» **Gestelde opdracht A**
Schrijf uit het fragment over Bregmans preekmethode letterlijk alles over, vanaf "De ‘impasse’ ontstaat" tot en met "gaan schrijven.’ (296)".
» **Gestelde opdracht B**
Beantwoord de volgende vragen over het fragment over Bregmans preekmethode.
(i) Wanneer ontstaat volgens het fragment de ‘impasse’?
(ii) Naar wiens methodiek verwijst Bregman?
(iii) Naar welke plaatsen verschuift de concentratie van de schrijver?
» **Gestelde opdracht C**
Zet het fragment over Bregmans preekmethode voort, beginnend na de laatste zin.

» **Bronfragment**
---*---

Deze methode dwingt mij ertoe dat ik me heel precies concentreer op de plaatsen waar de bijbeltekst inspireert. Mijn concentratie verschuift van een sterke concentratie op de tekst in de grondtaal, naar een sterke concentratie op de plaatsen waar de tekst raakt aan het dagelijks leven van de afgelopen week. Bregmans werkwijze zoekt van aanvang af keer op keer de werkelijkheid op en het geraakt zijn daarin. Keer op keer zoek je antwoord op de vraag: ‘Waarover wil/kan/moet ik spreken?’

De impasse

De ‘impasse’ ontstaat als je verzameling teksten compleet is; als je, in mijn woorden, niet het gevoel hebt nog zaken te missen in je overzicht van tekst en werkelijkheid. Op dat moment zit je met een verzameling teksten die zich onderling niet lijken te laten samensmeden tot een preek uit één stuk. Bregman zegt hierover, verwijzend naar Nijhoffs methodiek: ‘dat het goed is om rond te lopen met een paar zinnen in gedachten en de impasse uit te houden. Hier is ook het moment om het werkelijke ‘niet-weten’ in dialoog te brengen met nabije anderen. (…) Hier zoekt degene die zal preken gesprek met een naaste mens, een vertrouwd tegenover. (…) ‘Hoe zeg je dat…’ of ‘Als ik dit zeg, wat hoor je dan?’ Op een zeker moment moet men de moed hebben gedisciplineerd te gaan schrijven.’ (296)

---*---

» **Bronmateriaal**
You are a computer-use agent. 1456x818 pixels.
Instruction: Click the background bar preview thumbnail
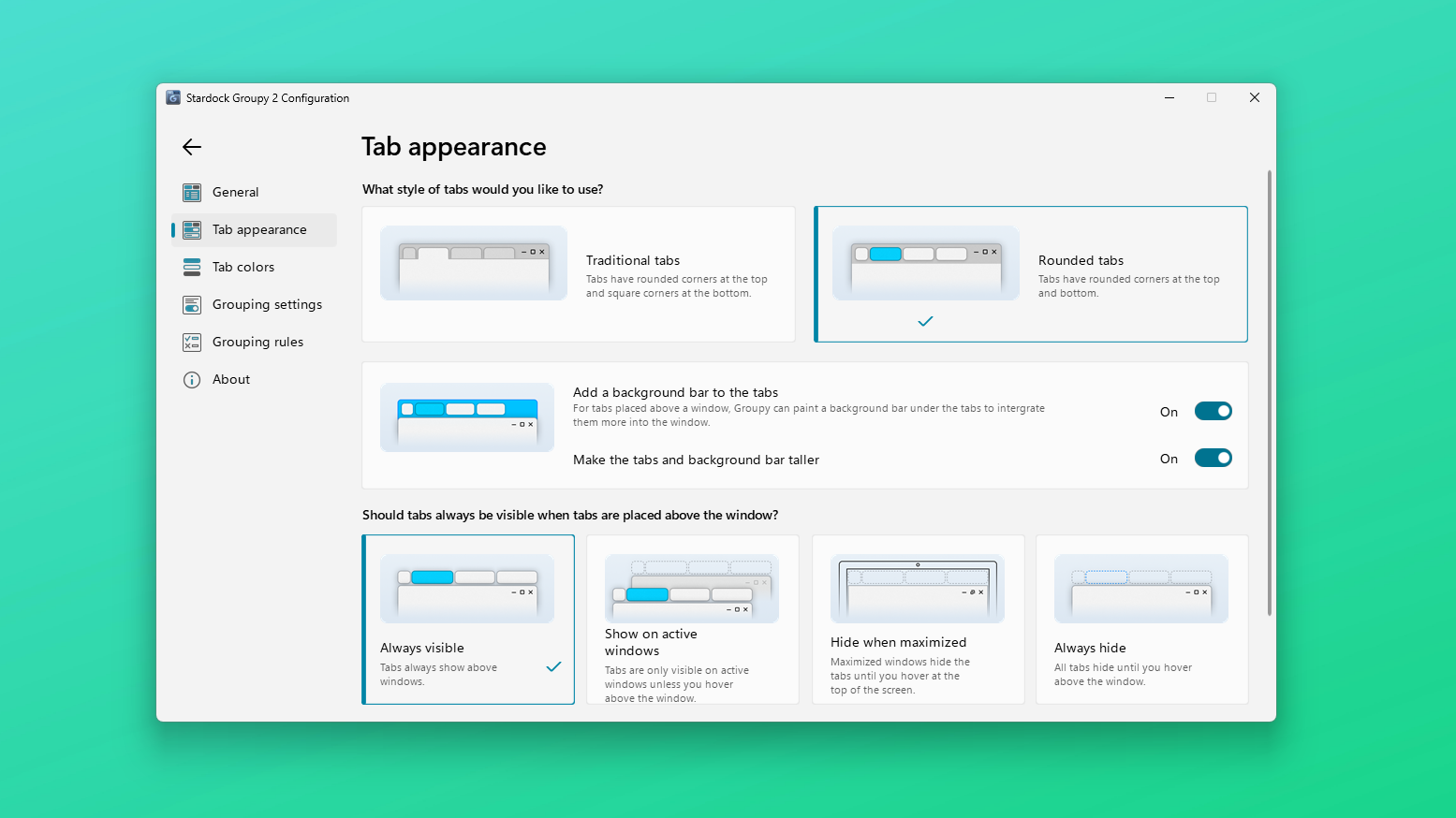(467, 417)
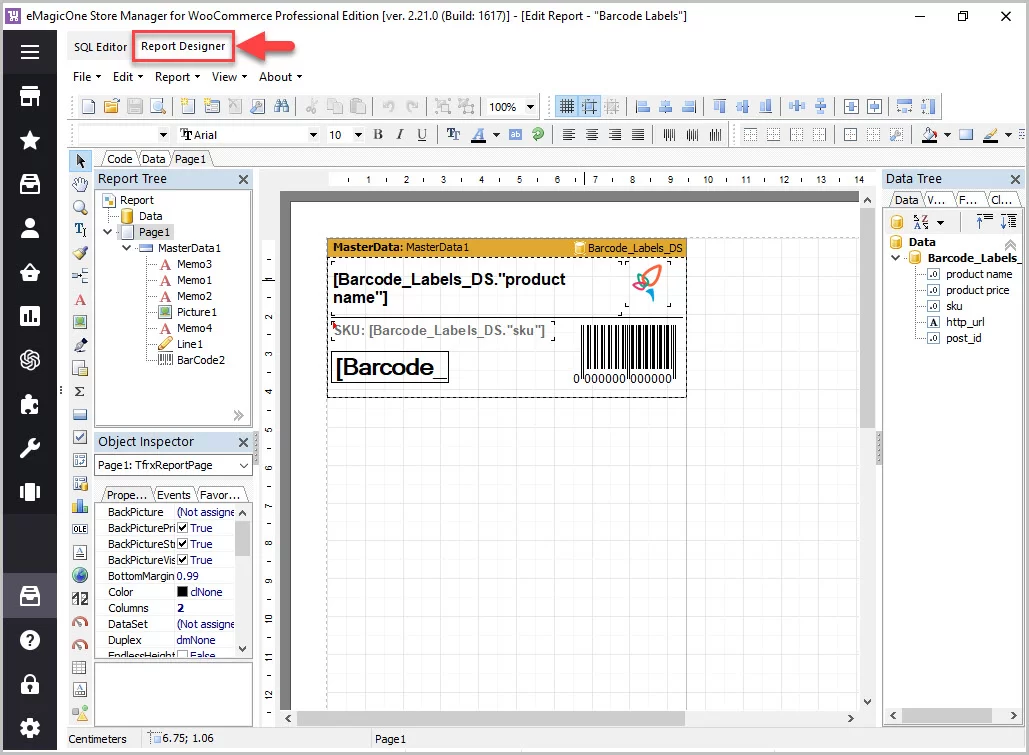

---*---

» **Antwoord A**
De ‘impasse’ ontstaat als je verzameling teksten compleet is; als je, in mijn woorden, niet het gevoel hebt nog zaken te missen in je overzicht van tekst en werkelijkheid. Op dat moment zit je met een verzameling teksten die zich onderling niet lijken te laten samensmeden tot een preek uit één stuk. Bregman zegt hierover, verwijzend naar Nijhoffs methodiek: ‘dat het goed is om rond te lopen met een paar zinnen in gedachten en de impasse uit te houden. Hier is ook het moment om het werkelijke ‘niet-weten’ in dialoog te brengen met nabije anderen. (…) Hier zoekt degene die zal preken gesprek met een naaste mens, een vertrouwd tegenover. (…) ‘Hoe zeg je dat…’ of ‘Als ik dit zeg, wat hoor je dan?’ Op een zeker moment moet men de moed hebben gedisciplineerd te gaan schrijven.’ (296)

» **Antwoord B**
(i) Wanneer je verzameling teksten compleet is.
(ii) Naar die van Nijhoff.
(iii) Naar de plaatsen waar de tekst raakt aan het dagelijks leven van de afgelopen week.

» **Antwoord C**
Bij mij duurt deze impasse een dagdeel tot een dag, of een uitgebreide fietstocht. In mijn eerdere preekproces was dit het moment dat ik bij de beweging van de bijbeltekst, met het doel van de preek voor ogen, actuele voorbeelden zocht. Daarbij kon ik me onmachtig voelen, als de actualiteit waarover ik wilde spreken zich niet in de tekst liet invoegen en de voorbeelden die bij de tekst pasten voelden als te oppervlakkig.

Nu is de impasse de fase waar ik de collage van zinnen die ik verzamelde overkijk en zie welke zinnen komen bovendrijven. Welke zinnen blijven hangen en welke zinnen verdwijnen meer naar de achtergrond? Zijn er zinnen die zich onder andere laten invoegen? In dit ‘voegwerk’ is de tekst even richtinggevend, als de actualiteit.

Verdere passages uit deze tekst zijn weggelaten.